#### EXERCISE BRIEF
In the items, take the part that opens with the line containing "Locate an element" and closes with the line containing "(536, 784).", and write out only that part again with "image size" swapped for "screenshot size" and everything else unchanged. Leave the pictures out.

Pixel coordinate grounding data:
####################

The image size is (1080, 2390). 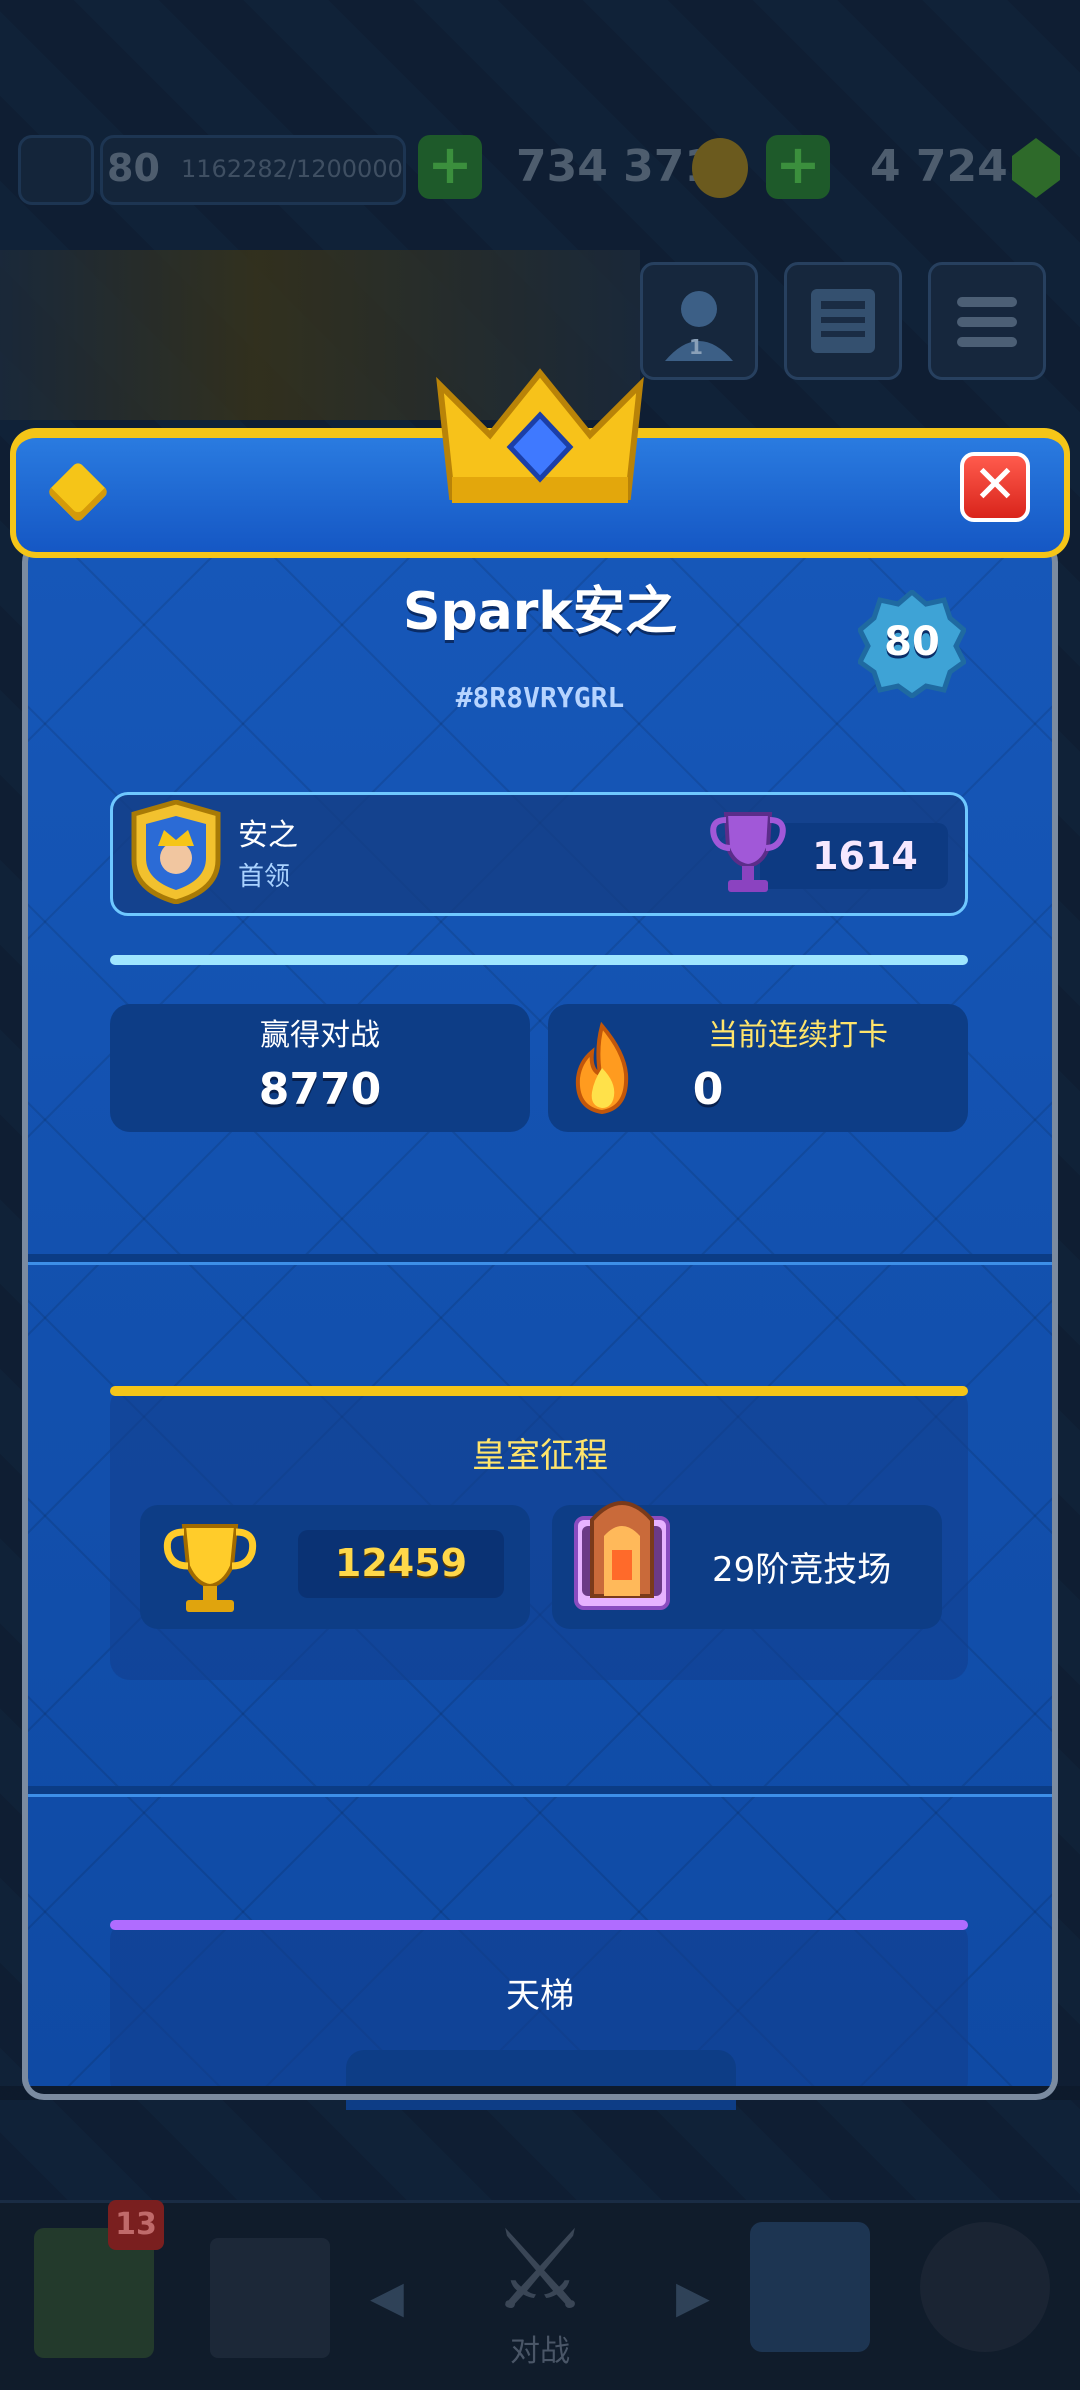 I want to click on nav-battle-swords-icon: ⚔, so click(x=540, y=2270).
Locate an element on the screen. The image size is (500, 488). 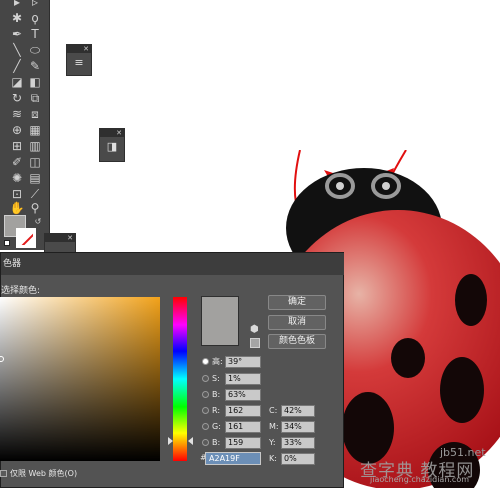
pencil-tool-icon: ✎ is located at coordinates (35, 66).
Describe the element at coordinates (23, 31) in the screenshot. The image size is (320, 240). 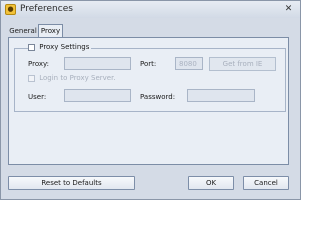
I see `tab-general: General` at that location.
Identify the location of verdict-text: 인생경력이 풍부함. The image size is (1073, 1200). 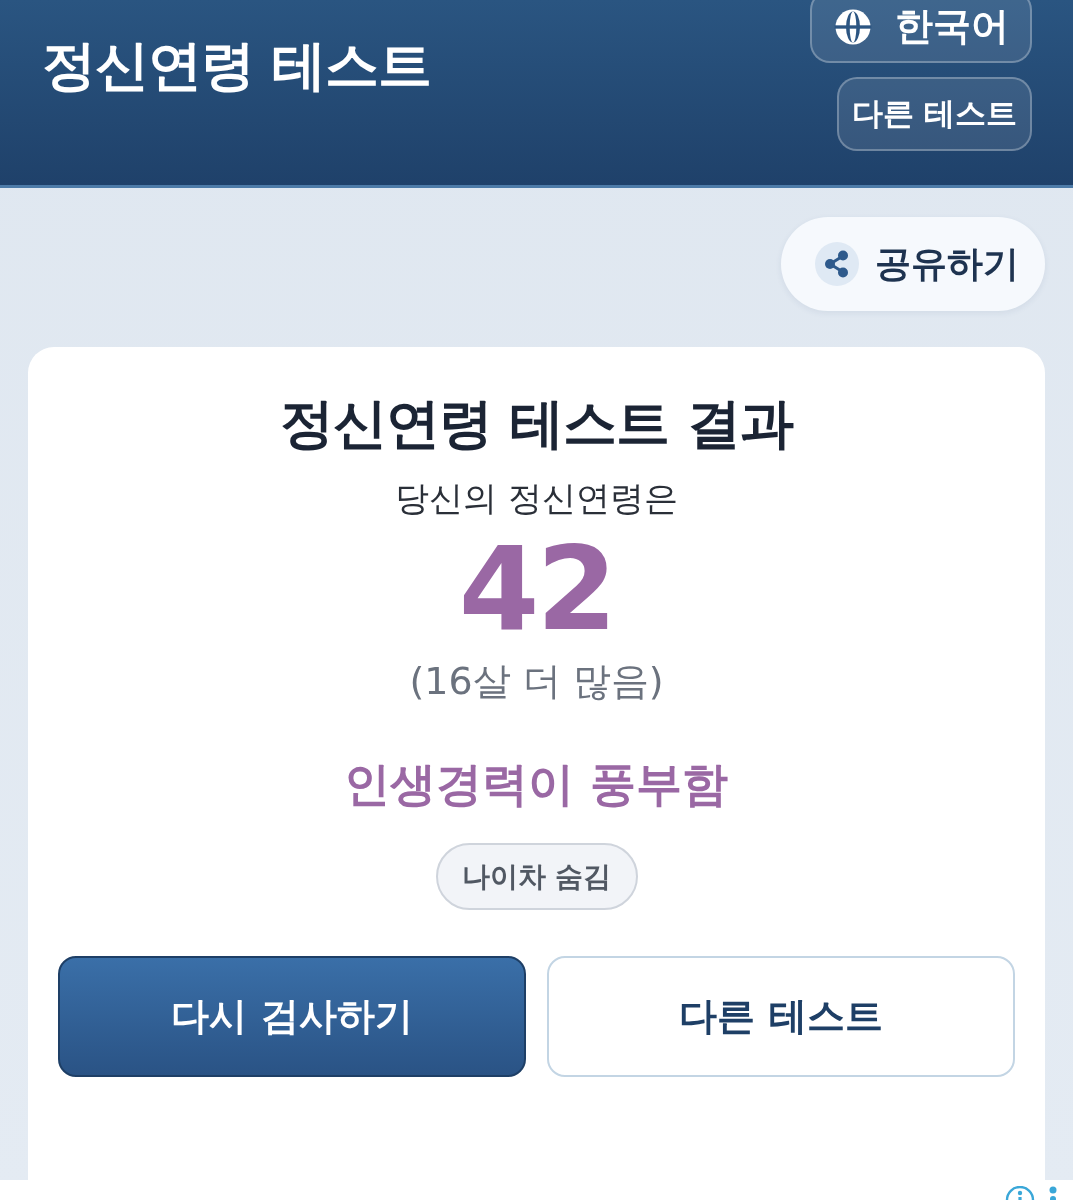
(536, 784).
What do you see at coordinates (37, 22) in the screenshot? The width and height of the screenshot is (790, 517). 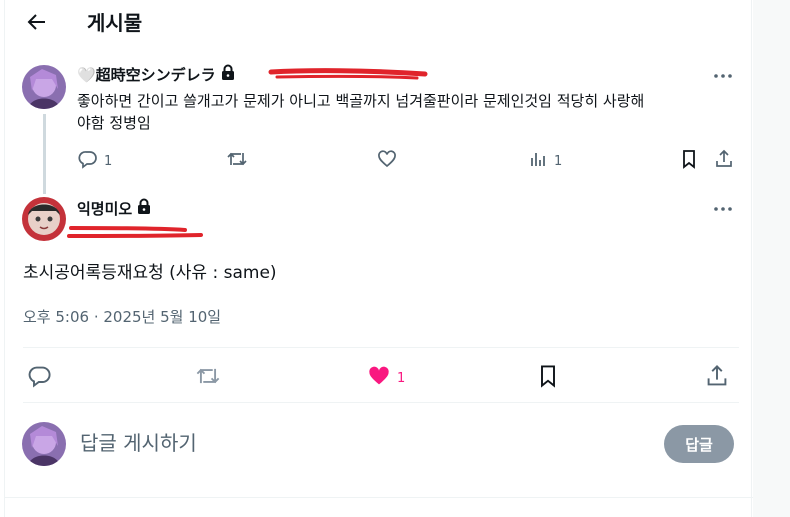 I see `back-arrow-icon` at bounding box center [37, 22].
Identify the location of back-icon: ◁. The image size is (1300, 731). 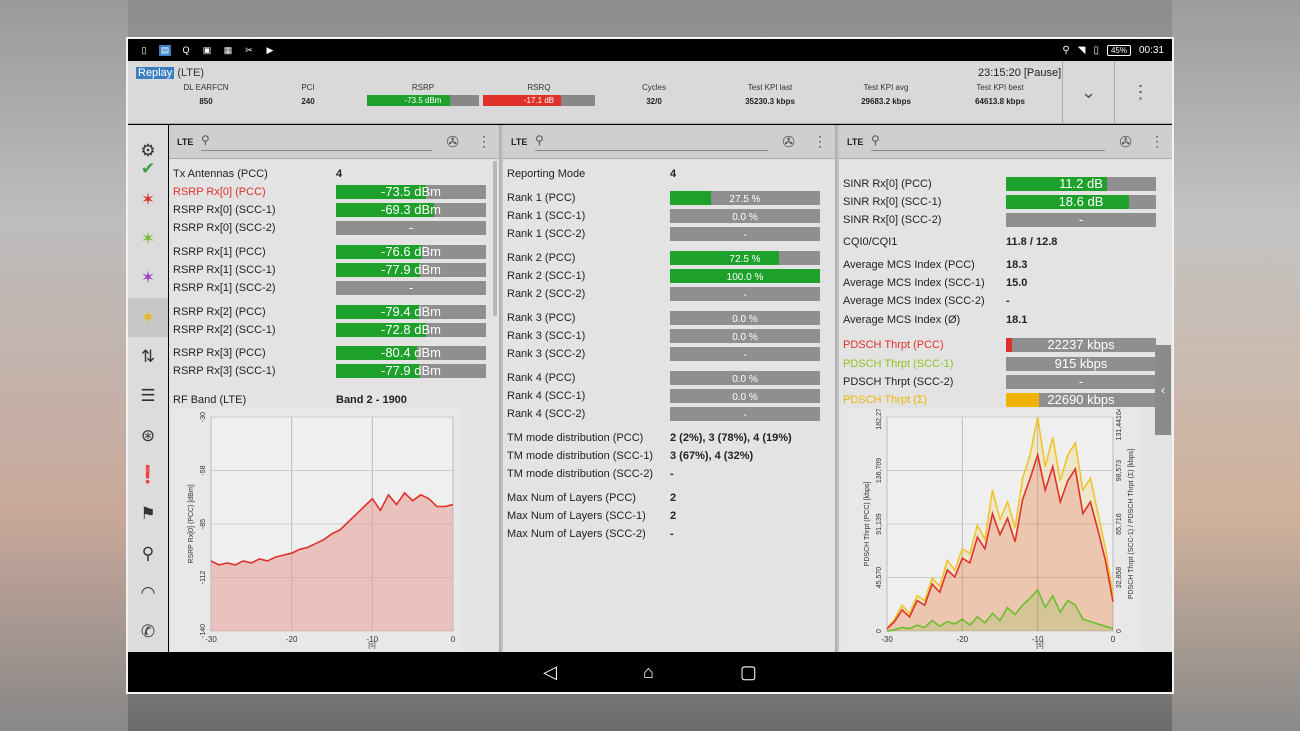
(550, 672).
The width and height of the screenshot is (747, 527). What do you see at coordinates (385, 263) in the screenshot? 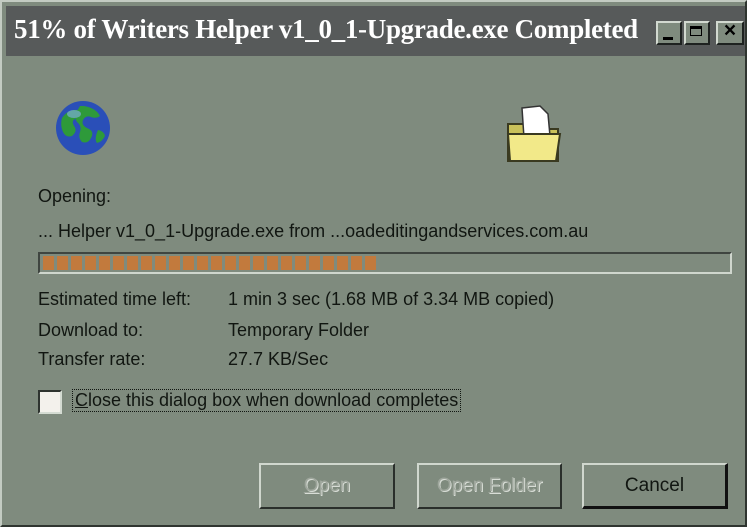
I see `download-progress-bar` at bounding box center [385, 263].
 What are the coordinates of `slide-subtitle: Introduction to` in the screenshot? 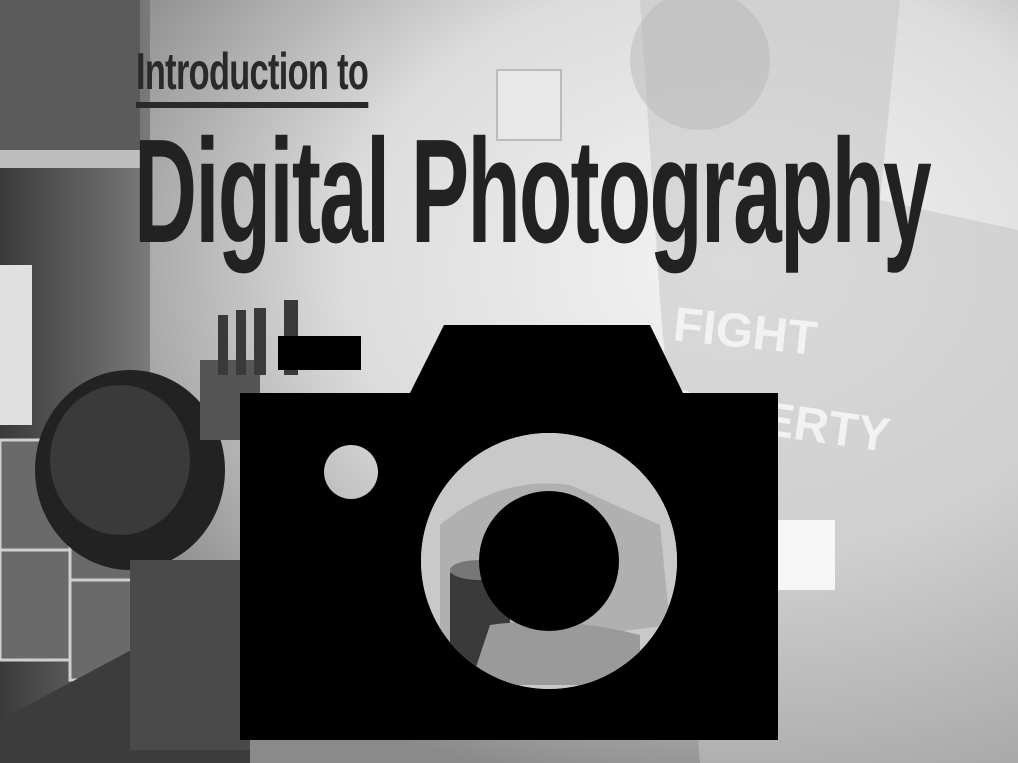 It's located at (252, 75).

####################

#### ANSWER
Locate an element on the screen. The screenshot size is (500, 488). 
pencil-tool-icon: ✎ is located at coordinates (35, 66).
Describe the element at coordinates (23, 31) in the screenshot. The screenshot size is (320, 240). 
I see `tab-general: General` at that location.
Identify the location of verdict-text: 인생경력이 풍부함. The screenshot size is (1073, 1200). 
(536, 784).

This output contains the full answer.